Re-posted from: https://bkamins.github.io/julialang/2022/04/01/fast.html
Introduction
Several years ago I switched to Julia because of its speed. However, every day I
am positively surprised how fast it is.
Today I was writing a simulation where I needed to check if some value was
contained in some collection. Traditionally programmers are recommended to use
the Set
structure to perform such operation. However, since I needed to
squeeze out every last bit of performance in my code I investigated all
available options. Julia developers positively surprised me as it seems that
they managed to implement an extremely fast lookup in a standard Vector
type.
Therefore in my post today I decided to share some benchmark results showing
how fast lookup in Vector
container is against Set
lookup.
The post was written under Julia 1.7.0, DataFrames.jl 1.3.2,
BenchmarkTools.jl 1.3.1, and Plots.jl 1.27.1.
The experiment
In order to test scalability of lookup I decided to test the performance for
collections from size 10 to 40 to see if some trend can be observed. I wanted
to store in them random strings and then perform a check if every value stored
in the collection is indeed present in it.

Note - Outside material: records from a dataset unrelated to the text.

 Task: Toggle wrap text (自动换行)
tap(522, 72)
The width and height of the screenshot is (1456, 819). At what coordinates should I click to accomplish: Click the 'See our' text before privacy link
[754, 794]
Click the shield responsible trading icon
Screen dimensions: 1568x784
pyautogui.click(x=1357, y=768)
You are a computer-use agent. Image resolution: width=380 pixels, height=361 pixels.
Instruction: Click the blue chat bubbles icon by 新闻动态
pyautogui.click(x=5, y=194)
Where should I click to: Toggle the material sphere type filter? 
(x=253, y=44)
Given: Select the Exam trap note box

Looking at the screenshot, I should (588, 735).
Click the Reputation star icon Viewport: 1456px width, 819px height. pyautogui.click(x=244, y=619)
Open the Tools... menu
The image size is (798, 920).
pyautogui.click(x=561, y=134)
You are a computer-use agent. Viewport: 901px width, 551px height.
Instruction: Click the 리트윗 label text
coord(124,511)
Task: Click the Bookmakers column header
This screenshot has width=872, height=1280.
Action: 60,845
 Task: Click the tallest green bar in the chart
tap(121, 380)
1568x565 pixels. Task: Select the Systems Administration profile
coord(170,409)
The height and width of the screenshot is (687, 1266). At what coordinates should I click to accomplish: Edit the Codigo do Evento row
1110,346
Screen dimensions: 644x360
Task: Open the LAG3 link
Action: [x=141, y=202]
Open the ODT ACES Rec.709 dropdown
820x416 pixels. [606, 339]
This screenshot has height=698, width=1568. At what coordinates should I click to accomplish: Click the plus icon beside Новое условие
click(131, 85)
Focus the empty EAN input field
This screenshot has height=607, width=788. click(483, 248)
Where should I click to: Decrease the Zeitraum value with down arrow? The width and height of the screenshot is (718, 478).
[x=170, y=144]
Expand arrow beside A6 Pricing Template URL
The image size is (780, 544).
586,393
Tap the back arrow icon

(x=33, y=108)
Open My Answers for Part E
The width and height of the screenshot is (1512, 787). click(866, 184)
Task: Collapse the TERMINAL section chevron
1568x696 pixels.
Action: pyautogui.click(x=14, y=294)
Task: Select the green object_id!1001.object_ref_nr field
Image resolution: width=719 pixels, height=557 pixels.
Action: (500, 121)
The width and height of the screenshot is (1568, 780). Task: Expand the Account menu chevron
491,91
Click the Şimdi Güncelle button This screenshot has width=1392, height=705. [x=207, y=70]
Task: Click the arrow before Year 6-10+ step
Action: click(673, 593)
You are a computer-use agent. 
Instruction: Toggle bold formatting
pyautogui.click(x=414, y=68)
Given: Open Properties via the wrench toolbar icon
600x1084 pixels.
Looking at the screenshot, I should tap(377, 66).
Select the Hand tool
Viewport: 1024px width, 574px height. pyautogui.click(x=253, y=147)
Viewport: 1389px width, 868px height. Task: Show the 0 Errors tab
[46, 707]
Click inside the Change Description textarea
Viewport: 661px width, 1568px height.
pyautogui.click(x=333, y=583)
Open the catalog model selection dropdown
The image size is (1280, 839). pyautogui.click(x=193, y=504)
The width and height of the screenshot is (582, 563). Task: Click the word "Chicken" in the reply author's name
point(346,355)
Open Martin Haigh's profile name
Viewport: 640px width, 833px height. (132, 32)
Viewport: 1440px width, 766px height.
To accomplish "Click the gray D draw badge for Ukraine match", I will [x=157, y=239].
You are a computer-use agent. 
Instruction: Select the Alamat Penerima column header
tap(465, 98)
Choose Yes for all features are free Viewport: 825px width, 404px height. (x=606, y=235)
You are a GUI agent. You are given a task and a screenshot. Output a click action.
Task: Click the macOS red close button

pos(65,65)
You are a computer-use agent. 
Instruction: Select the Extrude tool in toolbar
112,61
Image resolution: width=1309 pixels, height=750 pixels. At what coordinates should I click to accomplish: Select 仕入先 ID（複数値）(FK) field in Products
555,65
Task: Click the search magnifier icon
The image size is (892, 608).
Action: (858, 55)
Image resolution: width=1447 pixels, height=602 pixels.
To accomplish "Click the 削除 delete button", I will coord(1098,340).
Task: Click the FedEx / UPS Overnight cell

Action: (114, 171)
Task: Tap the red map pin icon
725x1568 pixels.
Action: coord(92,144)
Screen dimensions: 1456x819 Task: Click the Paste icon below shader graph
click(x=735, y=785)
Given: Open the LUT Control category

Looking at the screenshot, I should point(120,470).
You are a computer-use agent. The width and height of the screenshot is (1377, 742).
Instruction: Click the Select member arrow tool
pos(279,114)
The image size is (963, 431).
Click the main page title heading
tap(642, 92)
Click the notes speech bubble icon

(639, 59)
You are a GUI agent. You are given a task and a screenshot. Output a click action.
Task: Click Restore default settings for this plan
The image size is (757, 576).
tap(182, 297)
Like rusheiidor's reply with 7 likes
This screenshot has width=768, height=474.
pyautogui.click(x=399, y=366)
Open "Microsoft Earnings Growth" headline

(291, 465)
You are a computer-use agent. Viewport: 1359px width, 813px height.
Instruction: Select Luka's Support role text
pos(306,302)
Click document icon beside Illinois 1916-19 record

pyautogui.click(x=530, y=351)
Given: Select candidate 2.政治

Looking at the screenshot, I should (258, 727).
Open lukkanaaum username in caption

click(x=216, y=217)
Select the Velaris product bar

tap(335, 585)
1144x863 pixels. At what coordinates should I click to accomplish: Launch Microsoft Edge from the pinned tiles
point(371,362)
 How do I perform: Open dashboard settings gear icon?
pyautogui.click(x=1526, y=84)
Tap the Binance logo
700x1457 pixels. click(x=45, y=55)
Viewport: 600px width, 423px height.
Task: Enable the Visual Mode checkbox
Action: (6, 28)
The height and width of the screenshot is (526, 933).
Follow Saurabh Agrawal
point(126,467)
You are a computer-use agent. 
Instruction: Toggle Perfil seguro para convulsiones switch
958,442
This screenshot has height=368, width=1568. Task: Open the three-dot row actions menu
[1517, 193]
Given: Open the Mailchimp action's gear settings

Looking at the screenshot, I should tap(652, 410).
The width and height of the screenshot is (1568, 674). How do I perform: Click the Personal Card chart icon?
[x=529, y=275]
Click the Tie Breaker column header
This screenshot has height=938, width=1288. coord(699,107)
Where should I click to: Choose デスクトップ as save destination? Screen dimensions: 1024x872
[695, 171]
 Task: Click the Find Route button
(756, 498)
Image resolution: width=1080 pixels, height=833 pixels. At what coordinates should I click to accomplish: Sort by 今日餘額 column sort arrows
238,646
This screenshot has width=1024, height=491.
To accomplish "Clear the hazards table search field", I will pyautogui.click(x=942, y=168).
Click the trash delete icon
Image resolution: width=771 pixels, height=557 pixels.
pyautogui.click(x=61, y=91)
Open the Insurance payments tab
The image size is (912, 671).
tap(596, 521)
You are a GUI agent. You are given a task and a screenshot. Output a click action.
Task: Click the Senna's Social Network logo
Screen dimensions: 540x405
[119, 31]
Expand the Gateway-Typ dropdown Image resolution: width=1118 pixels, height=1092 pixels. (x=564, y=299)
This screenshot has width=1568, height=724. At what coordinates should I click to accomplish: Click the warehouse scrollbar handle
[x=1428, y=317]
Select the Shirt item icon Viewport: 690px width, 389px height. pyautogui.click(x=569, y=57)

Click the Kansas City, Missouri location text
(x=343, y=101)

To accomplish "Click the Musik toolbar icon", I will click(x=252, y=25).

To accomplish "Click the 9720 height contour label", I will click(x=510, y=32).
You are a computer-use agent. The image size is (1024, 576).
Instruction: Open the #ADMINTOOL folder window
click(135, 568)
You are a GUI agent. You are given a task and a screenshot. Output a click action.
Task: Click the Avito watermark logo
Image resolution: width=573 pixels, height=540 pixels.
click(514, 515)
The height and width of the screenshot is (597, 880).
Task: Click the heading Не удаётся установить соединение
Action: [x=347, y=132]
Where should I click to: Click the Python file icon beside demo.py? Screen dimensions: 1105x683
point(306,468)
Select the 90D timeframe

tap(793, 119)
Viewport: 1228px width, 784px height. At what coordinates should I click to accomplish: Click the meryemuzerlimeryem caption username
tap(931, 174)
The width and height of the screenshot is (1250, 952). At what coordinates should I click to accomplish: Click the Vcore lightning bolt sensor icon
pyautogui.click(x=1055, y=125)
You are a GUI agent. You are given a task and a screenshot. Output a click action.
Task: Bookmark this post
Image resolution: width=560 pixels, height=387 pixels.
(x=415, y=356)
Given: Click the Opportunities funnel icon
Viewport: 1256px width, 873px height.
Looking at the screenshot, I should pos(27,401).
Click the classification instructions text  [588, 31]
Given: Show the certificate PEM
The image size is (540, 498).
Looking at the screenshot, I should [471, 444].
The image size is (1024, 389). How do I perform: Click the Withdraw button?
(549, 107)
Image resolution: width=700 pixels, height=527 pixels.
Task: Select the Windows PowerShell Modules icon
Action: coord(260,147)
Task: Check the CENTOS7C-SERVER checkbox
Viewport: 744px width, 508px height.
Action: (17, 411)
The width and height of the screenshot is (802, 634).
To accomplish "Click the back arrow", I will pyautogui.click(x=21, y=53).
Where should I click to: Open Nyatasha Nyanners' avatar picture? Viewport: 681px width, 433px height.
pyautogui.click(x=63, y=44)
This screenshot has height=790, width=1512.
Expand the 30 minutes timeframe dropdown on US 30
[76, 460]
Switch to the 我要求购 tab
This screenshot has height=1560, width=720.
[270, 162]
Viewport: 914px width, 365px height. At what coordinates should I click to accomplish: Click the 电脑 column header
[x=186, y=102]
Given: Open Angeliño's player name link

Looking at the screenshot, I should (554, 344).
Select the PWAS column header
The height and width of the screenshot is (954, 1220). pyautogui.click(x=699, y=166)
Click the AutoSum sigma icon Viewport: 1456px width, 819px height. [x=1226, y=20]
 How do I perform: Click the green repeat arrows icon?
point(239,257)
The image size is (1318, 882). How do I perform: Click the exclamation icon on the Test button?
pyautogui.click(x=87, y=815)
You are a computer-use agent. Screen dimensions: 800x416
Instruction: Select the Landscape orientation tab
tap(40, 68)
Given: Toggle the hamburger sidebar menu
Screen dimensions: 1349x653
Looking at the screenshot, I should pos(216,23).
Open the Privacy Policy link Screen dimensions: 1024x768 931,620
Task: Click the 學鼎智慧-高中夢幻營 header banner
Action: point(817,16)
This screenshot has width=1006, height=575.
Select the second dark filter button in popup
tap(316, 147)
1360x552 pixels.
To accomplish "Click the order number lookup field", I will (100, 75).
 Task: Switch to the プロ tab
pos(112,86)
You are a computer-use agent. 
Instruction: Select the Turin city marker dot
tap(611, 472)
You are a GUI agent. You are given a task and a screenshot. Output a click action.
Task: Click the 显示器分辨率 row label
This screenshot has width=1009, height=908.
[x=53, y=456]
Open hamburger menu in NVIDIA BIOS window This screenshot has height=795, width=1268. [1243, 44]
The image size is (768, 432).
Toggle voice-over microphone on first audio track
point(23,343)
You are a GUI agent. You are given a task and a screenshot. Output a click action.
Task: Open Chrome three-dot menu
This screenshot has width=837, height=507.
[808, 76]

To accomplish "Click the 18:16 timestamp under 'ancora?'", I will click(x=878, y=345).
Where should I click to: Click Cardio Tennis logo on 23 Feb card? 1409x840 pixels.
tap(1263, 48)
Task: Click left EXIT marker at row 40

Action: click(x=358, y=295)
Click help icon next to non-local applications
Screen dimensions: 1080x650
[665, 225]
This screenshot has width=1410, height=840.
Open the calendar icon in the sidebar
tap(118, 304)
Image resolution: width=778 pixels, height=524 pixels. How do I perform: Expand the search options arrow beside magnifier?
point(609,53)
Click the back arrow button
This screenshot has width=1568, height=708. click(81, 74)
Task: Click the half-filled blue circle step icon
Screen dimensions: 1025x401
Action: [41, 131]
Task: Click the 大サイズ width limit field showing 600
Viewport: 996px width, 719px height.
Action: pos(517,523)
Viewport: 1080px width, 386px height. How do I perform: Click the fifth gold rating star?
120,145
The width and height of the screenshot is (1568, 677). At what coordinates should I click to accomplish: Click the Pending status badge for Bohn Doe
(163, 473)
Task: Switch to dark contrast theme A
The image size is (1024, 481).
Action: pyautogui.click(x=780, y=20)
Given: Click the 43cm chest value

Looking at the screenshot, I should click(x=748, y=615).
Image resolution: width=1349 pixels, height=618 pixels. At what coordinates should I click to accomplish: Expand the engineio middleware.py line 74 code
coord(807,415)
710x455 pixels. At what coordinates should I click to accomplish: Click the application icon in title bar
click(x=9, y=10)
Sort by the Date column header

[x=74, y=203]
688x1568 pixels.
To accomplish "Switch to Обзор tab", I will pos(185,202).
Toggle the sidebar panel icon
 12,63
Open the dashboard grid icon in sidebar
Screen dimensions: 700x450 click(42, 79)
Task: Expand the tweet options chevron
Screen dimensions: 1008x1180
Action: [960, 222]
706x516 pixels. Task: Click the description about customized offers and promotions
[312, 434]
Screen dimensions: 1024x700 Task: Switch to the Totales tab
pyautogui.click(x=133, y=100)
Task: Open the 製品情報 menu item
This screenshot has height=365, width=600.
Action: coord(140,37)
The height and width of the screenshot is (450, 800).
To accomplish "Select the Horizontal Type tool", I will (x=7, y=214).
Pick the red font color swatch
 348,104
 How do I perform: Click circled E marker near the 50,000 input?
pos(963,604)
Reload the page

To ensure fair evaluation of the results I used the @belapsed
macro
from the BenchmarkTools.jl package. Here is the test code:
using DataFrames
using BenchmarkTools
using Random
using Plots
f(x, r) = all(in(x), r) # function testing lookup speed
df = DataFrame()
Random.seed!(1234)
for i in 10:40
v = [randstring(rand(1:1000)) for _ in 1:i] # randomly generate a Vector
s = Set(v) # turn it to Set for comparison
@assert length(s) == i # make sure we had no duplicates
t1 = @belapsed f($s, $v)
t2 = @belapsed f($v, $v)
# display the intermetiate results so that I can monitor the progress
@show (i, t1, t2)
push!(df, (;i, t1, t2))
end
plot(df.i, [df.t1 df.t2];
labels=["Set" "Vector"],
legend=:topleft,
xlabel="collection size",
ylabel="time in seconds")
The code produces the following plot:
In the plot it seems that performance of function f
doing lookup for both
collections scales approximately linearly in the tested range. The lookup in
Set
is slower than the lookup in Vector
. Additionally, which is positive,
lookup time in Vector
has a more stable timing (Set
timings are strangely
jagged). Finally, it seems that the difference in the timing increases with
collection size. Let us visualize this:
plot(df.i, df.t1-df.t2;
labels="Set-Vector",
legend=:topleft,
xlabel="collection size",
ylabel="time difference in seconds")
Indeed it seems that the timing difference increased in the tested range of
collection sizes.
Conclusions
It is getting late today, and I do not want to delay my weekly posts. Therefore,
I will do some more testing in the coming week and report you the results in my
next post.
From today’s experiments we can see that in the test setting I used
Vector
lookup was significantly faster than Set
lookup.
As a side note, it was super easy to implement these benchmarks in Julia.